## Task
Arrange the lines of the listing as a Markdown table with the columns Row and Line, starting at the line that contains "click on navigation-bar." and ending with the last line of the listing. Leave out blank lines.

(Beginning of Entries provided)

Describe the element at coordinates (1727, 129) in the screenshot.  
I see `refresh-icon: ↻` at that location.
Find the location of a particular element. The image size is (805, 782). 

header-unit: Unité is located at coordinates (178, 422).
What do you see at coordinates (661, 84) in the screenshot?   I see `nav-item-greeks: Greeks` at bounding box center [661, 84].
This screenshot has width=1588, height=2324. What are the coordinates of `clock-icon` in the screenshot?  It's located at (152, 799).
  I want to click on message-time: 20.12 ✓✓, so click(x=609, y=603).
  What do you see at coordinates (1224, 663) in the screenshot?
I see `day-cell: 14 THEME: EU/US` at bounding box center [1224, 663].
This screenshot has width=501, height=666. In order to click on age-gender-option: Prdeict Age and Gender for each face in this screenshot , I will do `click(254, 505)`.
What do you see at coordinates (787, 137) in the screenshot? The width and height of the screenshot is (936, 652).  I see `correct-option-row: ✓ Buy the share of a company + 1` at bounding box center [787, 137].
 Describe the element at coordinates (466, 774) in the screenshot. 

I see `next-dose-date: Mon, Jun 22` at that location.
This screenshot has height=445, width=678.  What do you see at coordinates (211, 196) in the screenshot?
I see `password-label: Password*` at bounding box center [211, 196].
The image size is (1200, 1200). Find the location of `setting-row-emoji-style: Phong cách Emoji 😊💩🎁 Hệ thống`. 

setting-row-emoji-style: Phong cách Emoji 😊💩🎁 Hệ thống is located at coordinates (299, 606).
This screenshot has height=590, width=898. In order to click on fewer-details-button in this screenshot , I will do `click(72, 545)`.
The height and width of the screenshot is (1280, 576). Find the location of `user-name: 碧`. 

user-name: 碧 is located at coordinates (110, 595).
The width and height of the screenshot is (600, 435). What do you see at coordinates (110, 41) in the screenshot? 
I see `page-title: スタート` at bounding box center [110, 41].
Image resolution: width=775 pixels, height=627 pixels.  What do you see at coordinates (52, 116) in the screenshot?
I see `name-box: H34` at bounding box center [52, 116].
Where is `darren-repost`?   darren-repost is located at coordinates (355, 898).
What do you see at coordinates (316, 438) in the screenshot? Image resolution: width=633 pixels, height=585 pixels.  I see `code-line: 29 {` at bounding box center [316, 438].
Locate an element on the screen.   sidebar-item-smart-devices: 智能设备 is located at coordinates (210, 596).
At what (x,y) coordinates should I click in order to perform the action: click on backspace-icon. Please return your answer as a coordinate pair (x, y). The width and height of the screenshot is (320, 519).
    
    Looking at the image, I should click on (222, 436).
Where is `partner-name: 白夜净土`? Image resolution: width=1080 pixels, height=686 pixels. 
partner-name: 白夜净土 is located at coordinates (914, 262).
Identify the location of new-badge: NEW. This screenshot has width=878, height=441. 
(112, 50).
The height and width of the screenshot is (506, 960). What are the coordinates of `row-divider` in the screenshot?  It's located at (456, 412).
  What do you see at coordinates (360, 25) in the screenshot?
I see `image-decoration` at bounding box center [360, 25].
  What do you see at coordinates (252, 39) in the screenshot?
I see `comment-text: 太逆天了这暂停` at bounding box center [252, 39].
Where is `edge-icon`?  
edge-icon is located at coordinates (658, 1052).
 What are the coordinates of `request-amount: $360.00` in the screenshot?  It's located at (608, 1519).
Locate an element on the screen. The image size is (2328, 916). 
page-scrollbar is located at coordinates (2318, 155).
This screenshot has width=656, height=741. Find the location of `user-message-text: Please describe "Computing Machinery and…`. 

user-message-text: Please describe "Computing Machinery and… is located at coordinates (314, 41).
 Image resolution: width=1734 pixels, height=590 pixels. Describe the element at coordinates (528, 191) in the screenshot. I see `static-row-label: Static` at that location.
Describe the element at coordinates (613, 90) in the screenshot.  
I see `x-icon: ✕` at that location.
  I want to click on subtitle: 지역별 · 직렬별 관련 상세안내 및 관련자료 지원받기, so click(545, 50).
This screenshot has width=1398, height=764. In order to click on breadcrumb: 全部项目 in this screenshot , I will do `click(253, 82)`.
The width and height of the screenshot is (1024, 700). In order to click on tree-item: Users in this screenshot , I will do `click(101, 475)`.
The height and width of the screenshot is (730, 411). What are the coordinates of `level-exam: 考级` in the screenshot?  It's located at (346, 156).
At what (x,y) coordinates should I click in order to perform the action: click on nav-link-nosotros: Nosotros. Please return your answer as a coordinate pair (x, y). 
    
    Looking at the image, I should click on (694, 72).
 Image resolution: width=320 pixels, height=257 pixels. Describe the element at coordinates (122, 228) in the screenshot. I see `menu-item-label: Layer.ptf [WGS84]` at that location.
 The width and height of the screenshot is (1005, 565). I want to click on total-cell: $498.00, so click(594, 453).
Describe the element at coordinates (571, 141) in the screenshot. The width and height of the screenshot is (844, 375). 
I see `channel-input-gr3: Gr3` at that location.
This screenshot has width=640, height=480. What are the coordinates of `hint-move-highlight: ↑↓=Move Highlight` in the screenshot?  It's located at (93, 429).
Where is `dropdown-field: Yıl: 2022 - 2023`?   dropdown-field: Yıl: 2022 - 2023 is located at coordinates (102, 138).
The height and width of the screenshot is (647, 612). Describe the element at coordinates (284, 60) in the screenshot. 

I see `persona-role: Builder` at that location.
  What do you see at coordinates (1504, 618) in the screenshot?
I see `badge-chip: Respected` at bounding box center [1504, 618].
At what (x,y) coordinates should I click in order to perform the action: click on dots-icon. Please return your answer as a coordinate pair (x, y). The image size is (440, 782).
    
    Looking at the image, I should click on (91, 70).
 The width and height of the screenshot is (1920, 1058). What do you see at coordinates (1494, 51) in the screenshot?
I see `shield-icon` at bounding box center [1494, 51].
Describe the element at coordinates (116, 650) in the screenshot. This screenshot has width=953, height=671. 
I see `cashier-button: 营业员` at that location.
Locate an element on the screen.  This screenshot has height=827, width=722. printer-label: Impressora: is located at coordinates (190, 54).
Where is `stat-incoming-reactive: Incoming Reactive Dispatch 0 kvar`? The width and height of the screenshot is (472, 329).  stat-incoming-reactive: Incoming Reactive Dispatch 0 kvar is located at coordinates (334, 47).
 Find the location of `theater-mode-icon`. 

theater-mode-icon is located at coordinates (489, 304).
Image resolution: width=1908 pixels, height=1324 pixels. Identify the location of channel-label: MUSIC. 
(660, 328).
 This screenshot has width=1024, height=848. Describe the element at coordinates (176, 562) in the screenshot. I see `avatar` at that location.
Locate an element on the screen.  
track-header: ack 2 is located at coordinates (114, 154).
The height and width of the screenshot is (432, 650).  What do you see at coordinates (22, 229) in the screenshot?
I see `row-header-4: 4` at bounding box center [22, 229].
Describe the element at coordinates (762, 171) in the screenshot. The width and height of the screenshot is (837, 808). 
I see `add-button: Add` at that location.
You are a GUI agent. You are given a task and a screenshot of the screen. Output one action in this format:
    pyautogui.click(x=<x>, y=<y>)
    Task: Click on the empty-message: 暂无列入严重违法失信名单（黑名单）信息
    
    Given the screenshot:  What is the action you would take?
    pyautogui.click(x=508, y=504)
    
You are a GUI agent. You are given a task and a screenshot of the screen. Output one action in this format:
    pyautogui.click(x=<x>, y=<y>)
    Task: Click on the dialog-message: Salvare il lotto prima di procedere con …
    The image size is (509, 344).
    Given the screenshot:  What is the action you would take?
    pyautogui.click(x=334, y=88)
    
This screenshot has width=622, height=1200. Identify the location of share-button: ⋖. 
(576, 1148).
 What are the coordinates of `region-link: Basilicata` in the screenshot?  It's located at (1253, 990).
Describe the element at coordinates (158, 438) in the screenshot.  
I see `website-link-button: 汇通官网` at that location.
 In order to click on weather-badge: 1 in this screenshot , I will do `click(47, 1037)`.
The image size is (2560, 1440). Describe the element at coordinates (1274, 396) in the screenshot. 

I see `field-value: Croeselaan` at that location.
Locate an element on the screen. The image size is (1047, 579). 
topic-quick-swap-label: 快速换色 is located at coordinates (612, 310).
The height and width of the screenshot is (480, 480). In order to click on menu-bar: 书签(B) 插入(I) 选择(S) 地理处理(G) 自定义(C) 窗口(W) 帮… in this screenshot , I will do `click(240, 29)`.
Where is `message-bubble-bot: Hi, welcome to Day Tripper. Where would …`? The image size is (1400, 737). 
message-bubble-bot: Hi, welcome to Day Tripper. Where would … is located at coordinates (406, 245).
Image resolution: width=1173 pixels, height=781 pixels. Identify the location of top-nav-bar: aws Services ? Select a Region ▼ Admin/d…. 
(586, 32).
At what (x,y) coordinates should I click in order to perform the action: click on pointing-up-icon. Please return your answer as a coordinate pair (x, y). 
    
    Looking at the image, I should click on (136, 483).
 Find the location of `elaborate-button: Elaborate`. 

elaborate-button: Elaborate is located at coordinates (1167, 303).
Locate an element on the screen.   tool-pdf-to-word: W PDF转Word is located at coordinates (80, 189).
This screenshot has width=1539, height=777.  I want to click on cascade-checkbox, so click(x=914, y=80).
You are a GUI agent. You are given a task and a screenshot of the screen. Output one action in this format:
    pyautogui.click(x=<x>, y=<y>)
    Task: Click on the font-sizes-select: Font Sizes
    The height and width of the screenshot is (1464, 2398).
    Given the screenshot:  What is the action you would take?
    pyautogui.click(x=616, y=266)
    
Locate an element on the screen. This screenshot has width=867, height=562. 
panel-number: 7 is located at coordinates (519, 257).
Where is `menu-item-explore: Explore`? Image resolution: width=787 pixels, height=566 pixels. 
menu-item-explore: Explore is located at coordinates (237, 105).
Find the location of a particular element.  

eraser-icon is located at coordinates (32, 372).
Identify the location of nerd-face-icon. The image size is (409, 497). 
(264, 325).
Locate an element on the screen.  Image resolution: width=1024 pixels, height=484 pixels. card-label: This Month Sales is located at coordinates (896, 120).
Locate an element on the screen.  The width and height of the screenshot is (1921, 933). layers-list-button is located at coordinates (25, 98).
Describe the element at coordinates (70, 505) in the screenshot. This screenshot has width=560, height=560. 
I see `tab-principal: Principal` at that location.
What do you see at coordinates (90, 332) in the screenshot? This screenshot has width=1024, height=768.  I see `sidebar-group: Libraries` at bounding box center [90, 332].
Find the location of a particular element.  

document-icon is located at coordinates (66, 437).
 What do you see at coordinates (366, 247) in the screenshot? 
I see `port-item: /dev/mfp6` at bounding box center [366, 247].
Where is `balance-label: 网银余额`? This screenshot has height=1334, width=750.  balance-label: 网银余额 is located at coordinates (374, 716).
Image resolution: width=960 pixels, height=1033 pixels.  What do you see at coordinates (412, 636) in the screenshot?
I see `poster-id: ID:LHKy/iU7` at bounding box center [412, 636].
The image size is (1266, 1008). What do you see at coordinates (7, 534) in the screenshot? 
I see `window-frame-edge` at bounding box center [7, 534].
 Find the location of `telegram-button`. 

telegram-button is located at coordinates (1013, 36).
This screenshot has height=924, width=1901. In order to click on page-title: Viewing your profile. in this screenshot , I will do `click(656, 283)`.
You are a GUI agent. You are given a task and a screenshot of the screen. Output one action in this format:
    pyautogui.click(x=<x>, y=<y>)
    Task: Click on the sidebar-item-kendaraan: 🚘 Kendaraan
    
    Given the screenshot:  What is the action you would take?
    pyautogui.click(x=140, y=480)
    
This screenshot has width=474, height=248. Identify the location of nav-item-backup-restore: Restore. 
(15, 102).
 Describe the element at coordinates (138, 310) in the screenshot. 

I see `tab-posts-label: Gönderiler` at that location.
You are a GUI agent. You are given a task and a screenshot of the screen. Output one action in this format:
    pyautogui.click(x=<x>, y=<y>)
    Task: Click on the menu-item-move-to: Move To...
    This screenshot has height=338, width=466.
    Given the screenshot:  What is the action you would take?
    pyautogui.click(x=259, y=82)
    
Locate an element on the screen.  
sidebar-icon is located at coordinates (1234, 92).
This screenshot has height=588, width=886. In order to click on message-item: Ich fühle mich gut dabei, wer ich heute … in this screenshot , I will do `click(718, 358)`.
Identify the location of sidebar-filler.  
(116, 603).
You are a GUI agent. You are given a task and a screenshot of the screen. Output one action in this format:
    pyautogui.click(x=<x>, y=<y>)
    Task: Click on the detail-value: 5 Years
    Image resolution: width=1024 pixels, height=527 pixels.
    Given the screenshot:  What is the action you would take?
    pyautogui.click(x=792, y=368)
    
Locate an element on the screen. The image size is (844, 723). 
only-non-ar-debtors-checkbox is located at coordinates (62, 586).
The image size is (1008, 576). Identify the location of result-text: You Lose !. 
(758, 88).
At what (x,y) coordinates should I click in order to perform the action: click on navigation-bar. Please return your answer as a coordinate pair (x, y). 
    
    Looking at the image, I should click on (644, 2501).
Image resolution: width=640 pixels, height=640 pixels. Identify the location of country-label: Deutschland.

(End of Entries provided)

## The answer
| Row | Line |
|---|---|
| 1 | At what (x,y) coordinates should I click in order to perform the action: click on navigation-bar. Please return your answer as a coordinate pair (x, y).  |
| 2 |     Looking at the image, I should click on (644, 2501). |
| 3 | Image resolution: width=640 pixels, height=640 pixels. Identify the location of country-label: Deutschland. |